Page excerpt:
★ ★ ★ ★ ★
Bankruptcy self-filing
March 2, 2011 10:52 AM   Subscribe

Filing for chapter 7 bankruptcy in Washington State. Need advice and resources on self-filing.

I'm currently unemployed and have over 20,000 in defaulted CC debt. I have no other assets besides my vehicle, which I have been on time for throughout the loan. I believe I'm eligible for Chapter 7. I'd like to get an attorney, but they're very expensive and as you might imagine money is tight right now.

Is filing yourself a reasonable thing to do?

I have a list of all creditors, account numbers, and addresses. All I have is a car loan which I've never been late on, no other assets.

Also, I understand people have strong views on the issue, but if you could please hold your comments about it for another time I would appreciate it. This is not an easy thing to go through.
posted by anonymous to Work & Money (8 answers total) 2 users marked this as a favorite
I'm sorry you're dealing with this. Have you looked into legal aid? You may be able to get an attorney working pro bono to take your case, so you'll have the best of both worlds -- legal representation and no cost to you. If you can get a mod to update with a more specific location (major metropolitan area) I'll see if I can point you to some specific resources.
★ ★ ★ ★ ★
Supplied material:

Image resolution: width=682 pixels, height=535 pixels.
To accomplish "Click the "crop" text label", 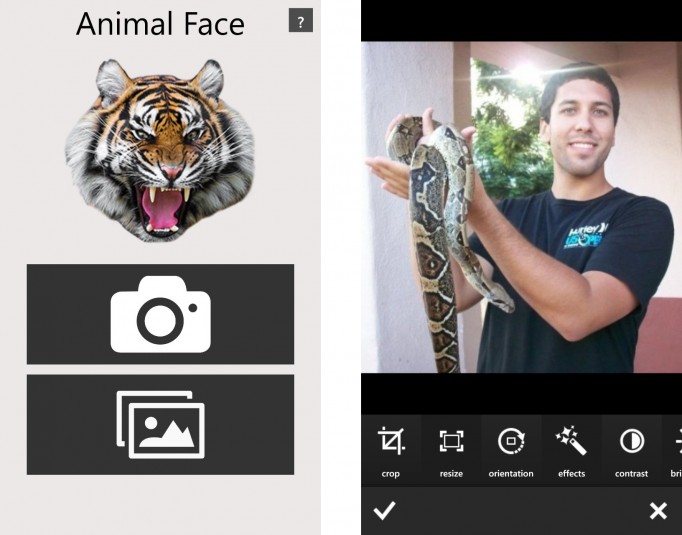I will pos(390,474).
★ ★ ★ ★ ★
Challenge:
Please write out the part of the bankruptcy self-filing post starting at "Filing for chapter" and ending at "to go through.", word for word.

Answer in full:
Filing for chapter 7 bankruptcy in Washington State. Need advice and resources on self-filing.

I'm currently unemployed and have over 20,000 in defaulted CC debt. I have no other assets besides my vehicle, which I have been on time for throughout the loan. I believe I'm eligible for Chapter 7. I'd like to get an attorney, but they're very expensive and as you might imagine money is tight right now.

Is filing yourself a reasonable thing to do?

I have a list of all creditors, account numbers, and addresses. All I have is a car loan which I've never been late on, no other assets.

Also, I understand people have strong views on the issue, but if you could please hold your comments about it for another time I would appreciate it. This is not an easy thing to go through.